- [Task directions]
From the line containing "Task: Hide the Shorten star trails layer" down to the line containing "This screenshot has width=1600, height=953." in the records below, reproduce every line exactly, ends included, and omit all others.

[Stored data entries]
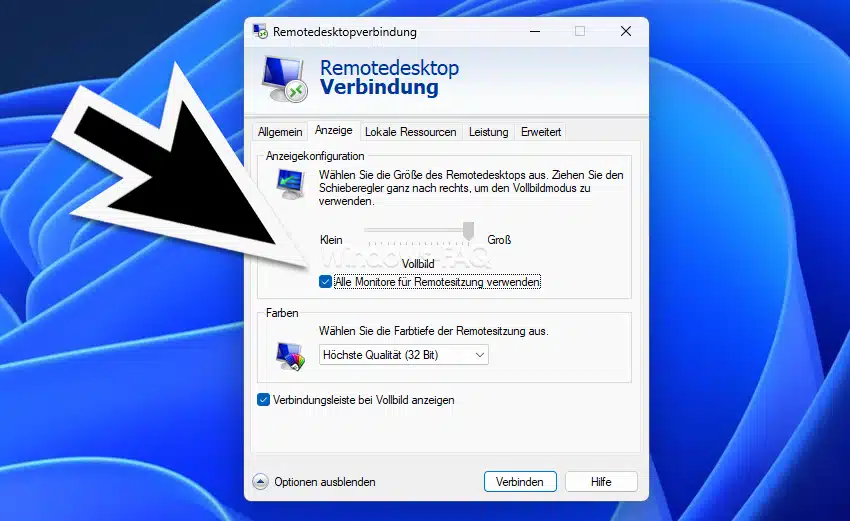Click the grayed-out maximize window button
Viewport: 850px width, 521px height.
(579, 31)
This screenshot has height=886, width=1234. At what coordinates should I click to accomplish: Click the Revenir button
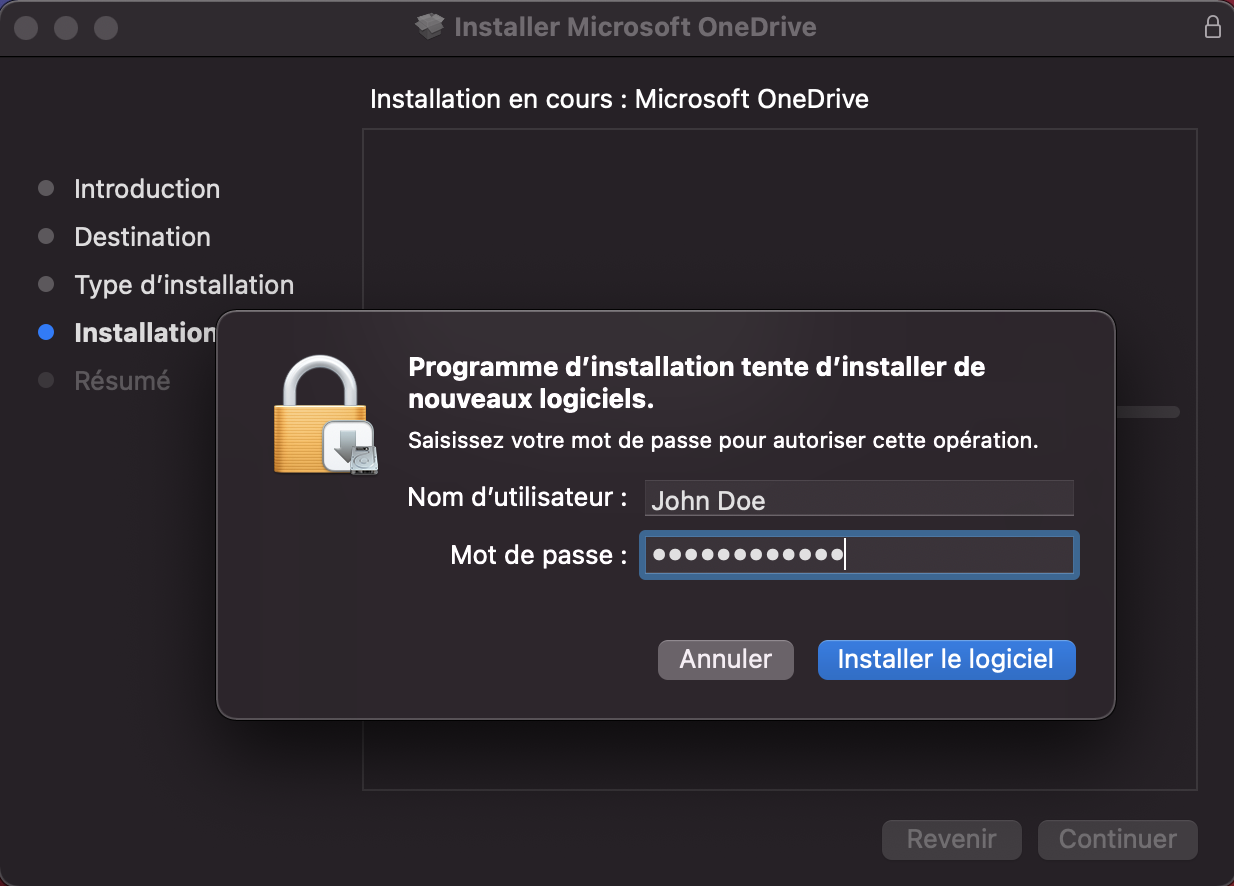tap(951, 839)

---

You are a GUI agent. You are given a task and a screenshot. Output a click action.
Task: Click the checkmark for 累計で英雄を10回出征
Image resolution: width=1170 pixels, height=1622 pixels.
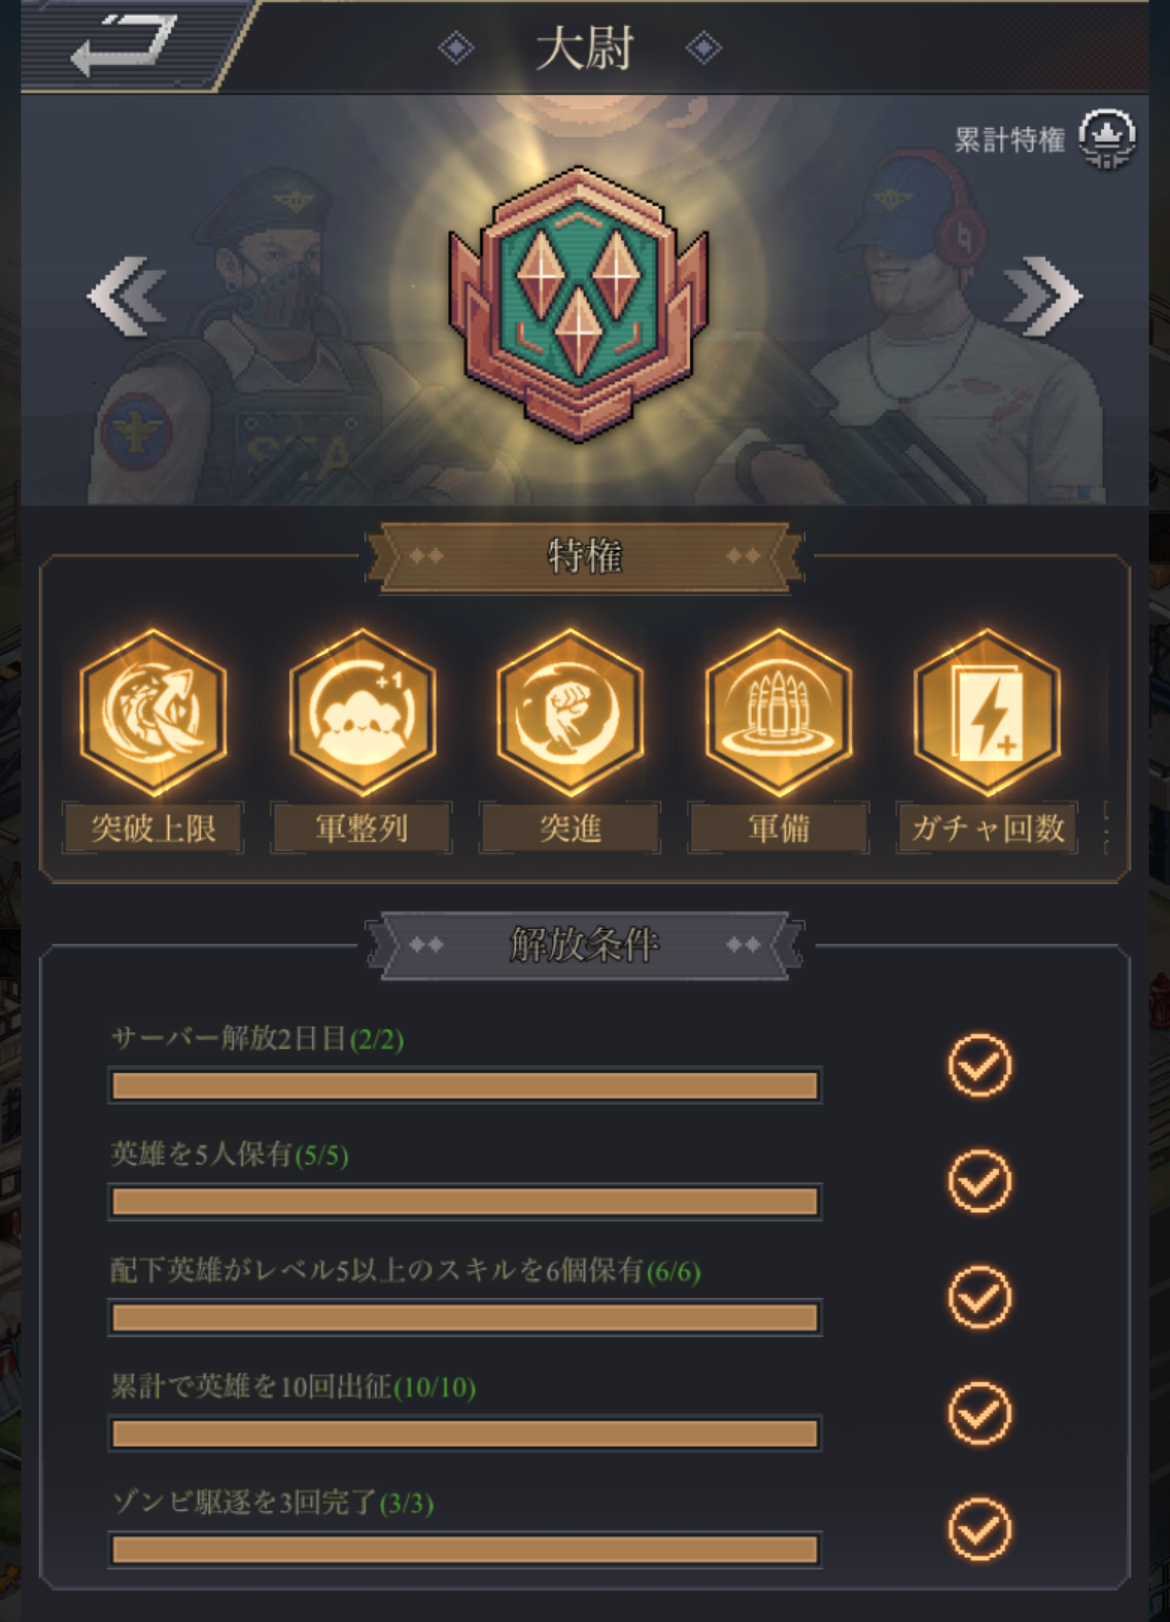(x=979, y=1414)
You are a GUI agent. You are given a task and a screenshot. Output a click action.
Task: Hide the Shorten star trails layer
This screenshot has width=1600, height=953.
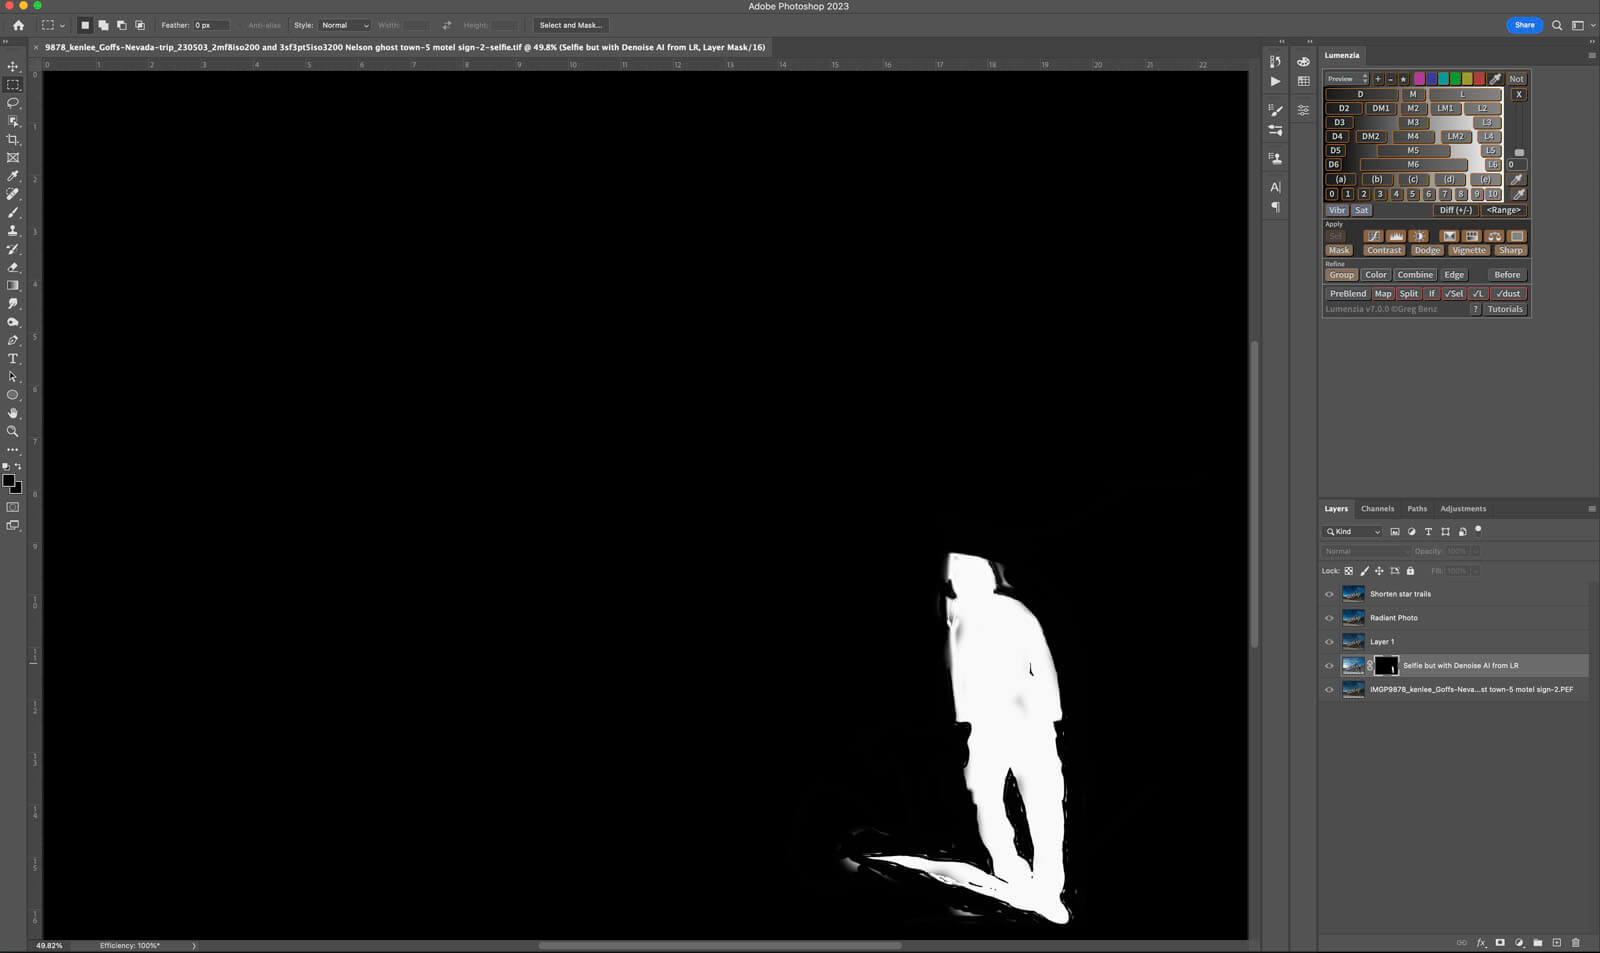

- [Task solution]
Task: Hide the Shorten star trails layer
This screenshot has width=1600, height=953.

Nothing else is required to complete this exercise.